Problem to solve → Reading through the lines below, count those that include the string "agent"; the answer is that number and nothing else.

Given information →
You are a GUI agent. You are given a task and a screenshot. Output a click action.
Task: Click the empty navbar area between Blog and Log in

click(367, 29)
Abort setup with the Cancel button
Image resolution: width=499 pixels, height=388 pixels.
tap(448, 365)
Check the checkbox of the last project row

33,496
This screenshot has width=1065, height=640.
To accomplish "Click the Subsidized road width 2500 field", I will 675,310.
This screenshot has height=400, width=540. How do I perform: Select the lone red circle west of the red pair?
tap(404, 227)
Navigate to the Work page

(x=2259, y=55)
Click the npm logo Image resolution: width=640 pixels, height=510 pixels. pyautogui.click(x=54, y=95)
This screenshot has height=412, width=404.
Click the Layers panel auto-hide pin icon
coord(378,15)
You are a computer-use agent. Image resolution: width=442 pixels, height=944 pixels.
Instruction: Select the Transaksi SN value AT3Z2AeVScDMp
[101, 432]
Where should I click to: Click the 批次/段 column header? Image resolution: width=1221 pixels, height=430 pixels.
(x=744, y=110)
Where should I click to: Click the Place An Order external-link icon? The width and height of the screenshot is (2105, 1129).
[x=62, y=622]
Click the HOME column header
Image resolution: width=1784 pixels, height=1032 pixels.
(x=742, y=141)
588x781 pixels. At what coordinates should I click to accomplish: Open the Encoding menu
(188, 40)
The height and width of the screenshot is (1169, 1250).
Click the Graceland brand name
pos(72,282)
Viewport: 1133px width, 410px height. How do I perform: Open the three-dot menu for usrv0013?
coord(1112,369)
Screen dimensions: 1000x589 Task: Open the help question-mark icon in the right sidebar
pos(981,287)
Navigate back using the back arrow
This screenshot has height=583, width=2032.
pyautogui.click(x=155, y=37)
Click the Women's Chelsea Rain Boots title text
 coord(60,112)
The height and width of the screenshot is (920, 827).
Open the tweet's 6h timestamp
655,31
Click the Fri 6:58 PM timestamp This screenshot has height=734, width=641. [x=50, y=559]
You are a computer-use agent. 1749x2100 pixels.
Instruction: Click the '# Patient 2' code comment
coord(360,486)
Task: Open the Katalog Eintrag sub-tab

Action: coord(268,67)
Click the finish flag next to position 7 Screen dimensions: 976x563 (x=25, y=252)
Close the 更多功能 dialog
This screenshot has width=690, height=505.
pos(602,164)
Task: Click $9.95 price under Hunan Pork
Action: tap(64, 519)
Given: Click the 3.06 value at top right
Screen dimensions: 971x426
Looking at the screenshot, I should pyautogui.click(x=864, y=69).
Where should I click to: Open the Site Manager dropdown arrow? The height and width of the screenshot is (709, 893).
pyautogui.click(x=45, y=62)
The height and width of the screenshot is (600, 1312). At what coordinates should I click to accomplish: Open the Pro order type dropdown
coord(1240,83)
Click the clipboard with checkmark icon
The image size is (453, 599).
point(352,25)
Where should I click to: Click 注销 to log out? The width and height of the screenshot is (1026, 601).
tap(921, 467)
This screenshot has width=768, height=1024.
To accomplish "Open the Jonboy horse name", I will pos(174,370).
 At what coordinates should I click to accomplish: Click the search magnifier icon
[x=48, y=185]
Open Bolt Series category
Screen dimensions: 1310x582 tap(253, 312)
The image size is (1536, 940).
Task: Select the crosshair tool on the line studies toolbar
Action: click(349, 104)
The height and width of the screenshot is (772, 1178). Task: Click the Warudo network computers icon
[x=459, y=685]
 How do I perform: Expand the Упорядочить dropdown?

Written solution → 3